Monsieur le Président, permettez-moi tout d'abord de vous dire que nous sommes très honorés, mon collègue et moi-même de pouvoir vous interviewer conjointement au nom de Radio-Pékin et de la télévision centrale chinoise.
- QUESTION.- Monsieur le Président, vous allez vous rendre en Chine sous peu et ce sera votre première visite dans notre pays en tant que président de la République française. Pouvez-vous à cette occasion nous parler brièvement des objectifs et de l'importance de cette visite ?
- LE PRESIDENT.- Vous venez de le rappeler, c'est la première fois que je me rendrai en Chine dans mes fonctions de Président de la République française, mais ce sera en réalité la troisième fois que j'effectuerai ce voyage. La première, c'était en 1961. C'était donc à-titre personnel. J'avais eu la chance d'être invité par les autorités de l'époque et j'avais pu rester plusieurs semaines avec beaucoup d'intérêt.

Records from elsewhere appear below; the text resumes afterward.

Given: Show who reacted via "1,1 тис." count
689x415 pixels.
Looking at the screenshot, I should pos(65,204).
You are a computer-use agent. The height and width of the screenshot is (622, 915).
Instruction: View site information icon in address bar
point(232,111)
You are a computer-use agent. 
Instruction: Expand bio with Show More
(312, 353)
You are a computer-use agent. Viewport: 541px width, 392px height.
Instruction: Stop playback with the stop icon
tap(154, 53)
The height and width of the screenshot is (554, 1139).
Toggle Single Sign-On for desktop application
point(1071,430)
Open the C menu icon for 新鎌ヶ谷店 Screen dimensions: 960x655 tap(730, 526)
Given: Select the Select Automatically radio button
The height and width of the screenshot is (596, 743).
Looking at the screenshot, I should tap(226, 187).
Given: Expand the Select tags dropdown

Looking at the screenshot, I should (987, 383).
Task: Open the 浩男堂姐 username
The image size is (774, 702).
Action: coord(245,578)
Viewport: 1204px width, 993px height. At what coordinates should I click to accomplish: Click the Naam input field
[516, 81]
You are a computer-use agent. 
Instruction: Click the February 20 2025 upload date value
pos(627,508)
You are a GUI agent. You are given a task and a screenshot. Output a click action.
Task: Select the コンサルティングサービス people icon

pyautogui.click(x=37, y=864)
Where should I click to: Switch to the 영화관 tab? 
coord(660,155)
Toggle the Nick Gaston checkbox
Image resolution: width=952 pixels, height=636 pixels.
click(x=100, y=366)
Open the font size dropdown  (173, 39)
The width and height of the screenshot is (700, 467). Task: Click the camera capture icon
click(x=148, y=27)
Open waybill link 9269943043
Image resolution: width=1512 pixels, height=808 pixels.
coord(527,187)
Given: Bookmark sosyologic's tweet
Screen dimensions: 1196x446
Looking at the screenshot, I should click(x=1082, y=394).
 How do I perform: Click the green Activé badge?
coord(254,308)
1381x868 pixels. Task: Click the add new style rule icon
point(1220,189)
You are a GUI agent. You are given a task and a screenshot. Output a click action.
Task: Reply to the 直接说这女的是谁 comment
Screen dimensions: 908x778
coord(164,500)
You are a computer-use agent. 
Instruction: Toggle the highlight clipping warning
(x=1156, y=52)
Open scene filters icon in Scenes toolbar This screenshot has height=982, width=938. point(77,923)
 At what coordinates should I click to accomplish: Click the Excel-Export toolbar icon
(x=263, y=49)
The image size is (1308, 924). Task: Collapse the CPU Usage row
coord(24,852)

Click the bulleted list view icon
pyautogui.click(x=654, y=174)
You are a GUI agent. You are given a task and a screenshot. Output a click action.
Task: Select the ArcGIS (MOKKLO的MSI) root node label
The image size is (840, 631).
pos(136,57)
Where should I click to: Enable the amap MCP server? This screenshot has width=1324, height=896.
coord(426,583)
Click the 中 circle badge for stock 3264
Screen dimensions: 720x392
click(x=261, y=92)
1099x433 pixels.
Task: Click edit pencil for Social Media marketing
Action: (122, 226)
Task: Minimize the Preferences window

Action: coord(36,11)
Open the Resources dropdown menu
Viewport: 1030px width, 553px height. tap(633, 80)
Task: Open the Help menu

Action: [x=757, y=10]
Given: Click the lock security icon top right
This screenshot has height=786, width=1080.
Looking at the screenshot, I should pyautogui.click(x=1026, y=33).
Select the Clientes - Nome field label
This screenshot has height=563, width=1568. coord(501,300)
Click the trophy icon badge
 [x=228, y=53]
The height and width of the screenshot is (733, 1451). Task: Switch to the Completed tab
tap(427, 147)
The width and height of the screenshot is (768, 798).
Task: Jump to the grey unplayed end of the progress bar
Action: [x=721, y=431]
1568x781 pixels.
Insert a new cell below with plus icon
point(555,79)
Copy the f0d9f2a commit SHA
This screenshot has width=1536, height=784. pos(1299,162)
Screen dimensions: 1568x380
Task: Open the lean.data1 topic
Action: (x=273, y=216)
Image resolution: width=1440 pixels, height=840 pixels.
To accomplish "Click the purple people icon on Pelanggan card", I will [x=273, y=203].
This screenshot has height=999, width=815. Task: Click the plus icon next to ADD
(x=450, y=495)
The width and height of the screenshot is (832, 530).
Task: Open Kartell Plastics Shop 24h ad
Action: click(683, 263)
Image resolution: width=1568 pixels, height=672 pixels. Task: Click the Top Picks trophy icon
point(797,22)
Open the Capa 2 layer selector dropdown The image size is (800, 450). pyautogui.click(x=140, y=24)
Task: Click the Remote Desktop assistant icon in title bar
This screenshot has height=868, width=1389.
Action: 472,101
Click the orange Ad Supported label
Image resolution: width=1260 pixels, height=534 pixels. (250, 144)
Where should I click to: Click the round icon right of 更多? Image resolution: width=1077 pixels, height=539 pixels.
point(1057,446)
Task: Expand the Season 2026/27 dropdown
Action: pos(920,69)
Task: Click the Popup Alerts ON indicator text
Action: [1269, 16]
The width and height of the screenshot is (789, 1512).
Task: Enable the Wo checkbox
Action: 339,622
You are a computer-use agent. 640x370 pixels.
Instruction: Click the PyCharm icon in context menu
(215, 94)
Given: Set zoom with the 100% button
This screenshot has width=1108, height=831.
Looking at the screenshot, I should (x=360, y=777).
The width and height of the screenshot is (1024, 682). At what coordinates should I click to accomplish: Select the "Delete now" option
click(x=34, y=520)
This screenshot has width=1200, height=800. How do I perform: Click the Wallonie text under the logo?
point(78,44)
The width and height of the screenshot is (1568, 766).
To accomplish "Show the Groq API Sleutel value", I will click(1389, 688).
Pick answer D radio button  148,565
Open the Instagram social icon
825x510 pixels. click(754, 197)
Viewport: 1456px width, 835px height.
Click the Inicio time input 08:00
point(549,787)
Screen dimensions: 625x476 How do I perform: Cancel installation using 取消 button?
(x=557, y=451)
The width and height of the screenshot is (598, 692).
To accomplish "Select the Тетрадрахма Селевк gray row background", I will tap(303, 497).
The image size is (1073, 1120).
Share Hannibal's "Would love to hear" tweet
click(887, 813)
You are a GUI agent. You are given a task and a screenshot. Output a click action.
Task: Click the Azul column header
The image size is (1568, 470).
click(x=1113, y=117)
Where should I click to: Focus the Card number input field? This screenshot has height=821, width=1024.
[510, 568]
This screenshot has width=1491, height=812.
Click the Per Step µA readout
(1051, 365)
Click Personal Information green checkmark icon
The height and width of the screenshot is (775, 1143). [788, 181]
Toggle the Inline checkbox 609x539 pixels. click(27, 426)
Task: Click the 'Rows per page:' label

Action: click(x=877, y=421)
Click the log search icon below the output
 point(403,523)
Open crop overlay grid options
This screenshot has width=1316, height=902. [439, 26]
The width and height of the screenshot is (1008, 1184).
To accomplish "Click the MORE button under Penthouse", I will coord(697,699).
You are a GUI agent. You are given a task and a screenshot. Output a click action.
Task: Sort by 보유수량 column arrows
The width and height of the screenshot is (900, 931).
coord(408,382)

J'avais d'ailleurs écrit un petit ouvrage à mon retour sur les leçons que je tirais de ce voyage.
- Et puis, j'y suis retourné, heureusement, il y a très peu de temps. C'était il y a un peu plus de deux ans. J'étais même déjà candidat à la Présidence de la République. Ce deuxième voyage me permettait d'agir en tant que représentant du Parti socialiste français. J'ai pu bénéficier de multIples relations avec les dirigeants actuels qui m'ont fait mieux connaître la situation de la Chine telle qu'elle est et j'ai pu apprécier leur expérience et leur sagesse. J'ai déjà un peu dit de quelle façon j'envisageais mon prochain voyage à la façon dont je viens de vous relater ceux qui ont été naguère réalisés.\
`Suite réponse sur les raisons du prochain voyage en Chine`
- Pourquoi aller en Chine plusieurs fois pour un responsable politique français ? Parce qu'il s'agit, je dis une vérité de La Palice, d'un très grand pays pas simplement par la dimension, pas seulement par le nombre de ses habitants, tout le monde le sait. Mais surtout, à la fois par l'apport de sa civilisation à travers les siècles, les millénaires, et en-raison du caractère décisif que peut représenter l'apport de la Chine dans la politique contemporaine. Comme la France, pays lointain d'Occident, à l'autre bout du même continent euro-asiatique, comme la France est un pays qui a su préserver son dynamisme, sa capacité d'intervention dans les affaires du monde, la Chine m'apparaît à moi comme un partenaire, je répète le mot, décisif. Il faut dans l'Extrême-occident où nous sommes, habituer nos esprits à considérer que la Chine est un pays essentiellement respectable parce qu'il représente un illustre passé et l'une des principales forces d'avenir du monde - et en-particulier une force d'équilibre. Il y a aussi la curiosité personnelle que je porte à la culture de la Chine, l'intérêt que j'ai pour une connaissance plus approfondie des dirigeants qui sont aujourd'hhui parmi les plus importants sur la scène du monde. Et je voudrais que les échanges entre nos deux pays s'améliorent. Notre situation n'est pas mauvaise. Nous avons de bonnes relations. Mais il faut qu'elles soient plus vivantes, plus actives, plus constantes. C'est en tout cas un souhait que j'exprime. Enfin, sur-place, lorsque je serai à Pékin, je voudrais faire comprendre au peuple chinois que le peuple français est son ami et qu'en dépit d'intérêts qui ne sont pas les mêmes, nous pouvons les rendre convergents par l'intérêt du monde.\
QUESTION.- Monsieur le Président, que pensez-vous de l'-état actuel des relations entre la France et la Chine, notamment dans les domaines de la coopération économique et des échanges culturels ainsi que des perspectives de ces relations ?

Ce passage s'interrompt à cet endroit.